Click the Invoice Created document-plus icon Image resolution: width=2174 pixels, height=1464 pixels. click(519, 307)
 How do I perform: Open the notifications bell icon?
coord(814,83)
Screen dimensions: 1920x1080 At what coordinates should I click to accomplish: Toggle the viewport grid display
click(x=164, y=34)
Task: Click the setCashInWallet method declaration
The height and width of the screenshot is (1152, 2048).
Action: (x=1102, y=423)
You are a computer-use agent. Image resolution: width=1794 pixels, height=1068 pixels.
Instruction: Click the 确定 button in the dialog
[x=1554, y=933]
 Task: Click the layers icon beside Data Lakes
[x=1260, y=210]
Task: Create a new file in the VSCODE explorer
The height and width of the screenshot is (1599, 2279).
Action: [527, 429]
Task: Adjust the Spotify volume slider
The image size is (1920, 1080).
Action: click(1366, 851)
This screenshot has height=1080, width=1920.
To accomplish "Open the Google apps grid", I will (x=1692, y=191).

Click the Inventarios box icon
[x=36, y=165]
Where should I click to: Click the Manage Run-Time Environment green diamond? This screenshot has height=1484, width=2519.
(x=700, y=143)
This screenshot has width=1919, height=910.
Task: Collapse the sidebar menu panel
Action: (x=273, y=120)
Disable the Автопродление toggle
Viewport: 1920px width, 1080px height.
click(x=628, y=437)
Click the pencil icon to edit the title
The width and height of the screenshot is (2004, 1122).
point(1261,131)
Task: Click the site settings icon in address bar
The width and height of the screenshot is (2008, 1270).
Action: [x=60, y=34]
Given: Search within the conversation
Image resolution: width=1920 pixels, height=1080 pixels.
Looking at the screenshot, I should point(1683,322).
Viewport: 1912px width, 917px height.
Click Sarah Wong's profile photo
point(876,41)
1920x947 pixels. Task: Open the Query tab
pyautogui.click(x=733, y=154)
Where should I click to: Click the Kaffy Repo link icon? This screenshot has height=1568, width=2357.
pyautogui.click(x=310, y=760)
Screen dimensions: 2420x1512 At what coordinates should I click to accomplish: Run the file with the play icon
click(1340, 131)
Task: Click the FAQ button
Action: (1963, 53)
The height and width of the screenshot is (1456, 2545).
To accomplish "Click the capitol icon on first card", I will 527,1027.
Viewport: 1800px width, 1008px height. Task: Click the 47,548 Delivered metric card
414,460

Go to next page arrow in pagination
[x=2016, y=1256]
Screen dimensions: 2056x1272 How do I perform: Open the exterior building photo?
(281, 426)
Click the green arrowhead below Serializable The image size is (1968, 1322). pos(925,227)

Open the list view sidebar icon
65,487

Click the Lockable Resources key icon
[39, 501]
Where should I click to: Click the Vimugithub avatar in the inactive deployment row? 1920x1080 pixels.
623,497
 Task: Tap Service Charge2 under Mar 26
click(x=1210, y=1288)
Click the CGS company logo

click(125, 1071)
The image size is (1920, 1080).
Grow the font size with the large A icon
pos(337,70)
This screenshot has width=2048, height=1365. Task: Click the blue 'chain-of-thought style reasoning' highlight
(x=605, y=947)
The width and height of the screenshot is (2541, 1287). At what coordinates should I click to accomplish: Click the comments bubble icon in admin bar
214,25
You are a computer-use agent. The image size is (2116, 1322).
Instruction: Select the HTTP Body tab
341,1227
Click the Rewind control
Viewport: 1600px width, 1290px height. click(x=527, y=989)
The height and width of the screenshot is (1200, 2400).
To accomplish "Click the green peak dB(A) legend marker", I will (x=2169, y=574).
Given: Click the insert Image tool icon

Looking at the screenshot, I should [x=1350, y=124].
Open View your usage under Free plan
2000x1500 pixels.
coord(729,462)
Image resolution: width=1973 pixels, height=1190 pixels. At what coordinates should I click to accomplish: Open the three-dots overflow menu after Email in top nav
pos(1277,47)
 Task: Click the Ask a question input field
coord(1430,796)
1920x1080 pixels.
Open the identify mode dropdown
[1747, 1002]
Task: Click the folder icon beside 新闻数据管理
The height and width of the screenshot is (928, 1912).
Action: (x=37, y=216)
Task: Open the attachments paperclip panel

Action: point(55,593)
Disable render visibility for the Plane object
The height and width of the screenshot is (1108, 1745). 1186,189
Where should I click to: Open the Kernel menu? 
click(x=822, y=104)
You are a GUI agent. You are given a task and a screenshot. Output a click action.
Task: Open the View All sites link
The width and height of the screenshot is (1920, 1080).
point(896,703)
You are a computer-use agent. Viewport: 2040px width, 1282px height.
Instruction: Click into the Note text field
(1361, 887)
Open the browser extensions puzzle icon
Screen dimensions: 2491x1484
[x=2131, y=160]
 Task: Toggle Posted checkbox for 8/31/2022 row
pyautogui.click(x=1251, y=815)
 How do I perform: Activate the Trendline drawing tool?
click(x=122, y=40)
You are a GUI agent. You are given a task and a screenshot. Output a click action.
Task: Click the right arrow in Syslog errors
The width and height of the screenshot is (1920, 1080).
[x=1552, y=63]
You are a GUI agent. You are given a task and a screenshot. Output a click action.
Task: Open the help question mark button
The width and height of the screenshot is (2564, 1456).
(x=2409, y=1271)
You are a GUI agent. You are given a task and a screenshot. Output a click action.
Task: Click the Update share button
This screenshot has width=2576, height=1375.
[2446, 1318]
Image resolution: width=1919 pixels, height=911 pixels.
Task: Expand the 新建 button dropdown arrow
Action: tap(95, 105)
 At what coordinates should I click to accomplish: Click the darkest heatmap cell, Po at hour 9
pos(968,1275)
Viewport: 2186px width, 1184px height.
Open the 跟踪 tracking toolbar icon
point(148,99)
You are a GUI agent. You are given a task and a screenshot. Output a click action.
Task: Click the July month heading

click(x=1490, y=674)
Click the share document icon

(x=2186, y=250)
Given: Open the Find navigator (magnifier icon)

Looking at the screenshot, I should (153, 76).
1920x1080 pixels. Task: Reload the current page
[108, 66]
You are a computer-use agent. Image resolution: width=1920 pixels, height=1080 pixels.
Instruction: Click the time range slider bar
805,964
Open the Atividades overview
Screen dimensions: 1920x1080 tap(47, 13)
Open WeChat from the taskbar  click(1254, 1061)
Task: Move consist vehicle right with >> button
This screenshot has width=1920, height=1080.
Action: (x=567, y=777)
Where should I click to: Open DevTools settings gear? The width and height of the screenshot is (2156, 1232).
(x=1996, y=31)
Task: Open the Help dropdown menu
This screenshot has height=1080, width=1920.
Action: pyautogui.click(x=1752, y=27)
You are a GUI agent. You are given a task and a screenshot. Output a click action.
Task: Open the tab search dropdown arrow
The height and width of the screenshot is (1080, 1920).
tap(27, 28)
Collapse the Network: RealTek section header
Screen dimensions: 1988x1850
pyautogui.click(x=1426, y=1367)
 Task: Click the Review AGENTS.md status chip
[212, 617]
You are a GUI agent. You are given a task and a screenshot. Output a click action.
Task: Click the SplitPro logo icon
· · · ·
## TASK STATEMENT:
Return every line above in which the string "computer" occurs.

## EXERCISE SOLUTION:
You are a computer-use agent. Image resolution: width=1794 pixels, height=1068 pixels.
You are a computer-use agent. The image size is (2116, 1322).
You are a computer-use agent. Viewport: 2040px width, 1282px height.
You are a computer-use agent. Image resolution: width=1920 pixels, height=1080 pixels.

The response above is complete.